[The data]
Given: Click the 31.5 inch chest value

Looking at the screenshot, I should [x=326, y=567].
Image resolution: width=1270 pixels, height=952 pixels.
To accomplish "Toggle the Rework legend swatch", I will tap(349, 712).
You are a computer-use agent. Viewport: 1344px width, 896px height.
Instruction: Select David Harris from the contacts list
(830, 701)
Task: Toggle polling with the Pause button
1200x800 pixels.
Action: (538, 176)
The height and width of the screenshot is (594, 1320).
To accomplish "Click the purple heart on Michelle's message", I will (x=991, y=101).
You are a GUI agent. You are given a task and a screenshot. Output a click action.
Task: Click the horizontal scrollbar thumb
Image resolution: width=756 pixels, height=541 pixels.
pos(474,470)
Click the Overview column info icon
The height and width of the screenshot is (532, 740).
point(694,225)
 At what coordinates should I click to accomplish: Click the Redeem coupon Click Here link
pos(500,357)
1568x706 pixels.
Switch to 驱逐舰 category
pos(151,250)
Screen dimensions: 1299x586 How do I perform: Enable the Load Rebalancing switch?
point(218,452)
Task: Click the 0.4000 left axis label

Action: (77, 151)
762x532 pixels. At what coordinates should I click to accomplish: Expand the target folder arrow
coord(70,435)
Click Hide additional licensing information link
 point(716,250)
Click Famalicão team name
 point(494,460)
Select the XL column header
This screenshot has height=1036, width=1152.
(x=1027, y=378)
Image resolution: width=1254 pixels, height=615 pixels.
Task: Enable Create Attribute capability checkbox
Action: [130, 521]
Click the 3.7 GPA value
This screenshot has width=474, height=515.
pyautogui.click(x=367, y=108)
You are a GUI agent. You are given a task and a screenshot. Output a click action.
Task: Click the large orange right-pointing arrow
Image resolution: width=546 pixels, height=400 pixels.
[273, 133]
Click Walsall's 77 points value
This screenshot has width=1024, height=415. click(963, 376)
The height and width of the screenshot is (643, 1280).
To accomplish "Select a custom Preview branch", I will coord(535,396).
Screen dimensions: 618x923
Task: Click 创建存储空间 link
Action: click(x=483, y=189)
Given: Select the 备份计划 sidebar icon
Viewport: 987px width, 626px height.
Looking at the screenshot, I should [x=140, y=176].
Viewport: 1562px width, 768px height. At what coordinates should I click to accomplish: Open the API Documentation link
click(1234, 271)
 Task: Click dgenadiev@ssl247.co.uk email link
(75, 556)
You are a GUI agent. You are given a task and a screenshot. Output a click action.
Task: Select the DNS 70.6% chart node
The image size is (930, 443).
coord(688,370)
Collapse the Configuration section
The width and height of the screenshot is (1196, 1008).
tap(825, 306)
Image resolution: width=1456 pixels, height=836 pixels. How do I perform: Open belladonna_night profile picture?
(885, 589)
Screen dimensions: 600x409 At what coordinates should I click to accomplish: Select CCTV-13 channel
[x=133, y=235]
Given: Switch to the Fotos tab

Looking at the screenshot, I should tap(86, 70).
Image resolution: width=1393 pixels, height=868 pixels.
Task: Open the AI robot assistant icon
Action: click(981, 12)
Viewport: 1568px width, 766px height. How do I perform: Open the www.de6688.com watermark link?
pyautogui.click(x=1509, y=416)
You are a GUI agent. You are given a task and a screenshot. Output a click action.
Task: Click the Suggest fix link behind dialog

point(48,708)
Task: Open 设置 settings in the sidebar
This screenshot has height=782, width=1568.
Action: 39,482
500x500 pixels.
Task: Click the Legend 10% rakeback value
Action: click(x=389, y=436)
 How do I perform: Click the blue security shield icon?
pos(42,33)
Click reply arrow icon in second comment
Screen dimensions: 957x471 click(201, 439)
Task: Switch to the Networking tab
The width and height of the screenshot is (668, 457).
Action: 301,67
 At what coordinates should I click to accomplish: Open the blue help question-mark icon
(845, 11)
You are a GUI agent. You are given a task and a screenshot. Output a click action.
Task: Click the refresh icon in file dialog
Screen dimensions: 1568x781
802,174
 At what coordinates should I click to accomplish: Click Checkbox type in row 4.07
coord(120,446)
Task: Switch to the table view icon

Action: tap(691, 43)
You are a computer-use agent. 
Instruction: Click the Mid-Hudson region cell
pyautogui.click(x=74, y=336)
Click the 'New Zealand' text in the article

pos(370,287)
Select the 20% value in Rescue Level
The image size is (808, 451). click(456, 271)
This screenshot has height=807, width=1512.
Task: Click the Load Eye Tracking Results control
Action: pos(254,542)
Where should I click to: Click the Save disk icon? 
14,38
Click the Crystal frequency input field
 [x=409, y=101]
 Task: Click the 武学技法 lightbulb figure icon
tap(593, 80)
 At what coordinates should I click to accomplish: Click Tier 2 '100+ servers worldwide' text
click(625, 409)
[/The data]
About this exercise
What is needed is a copy of every line above in which "Toggle" appears.

Task response
To accomplish "Toggle the Rework legend swatch", I will tap(349, 712).
Task: Toggle polling with the Pause button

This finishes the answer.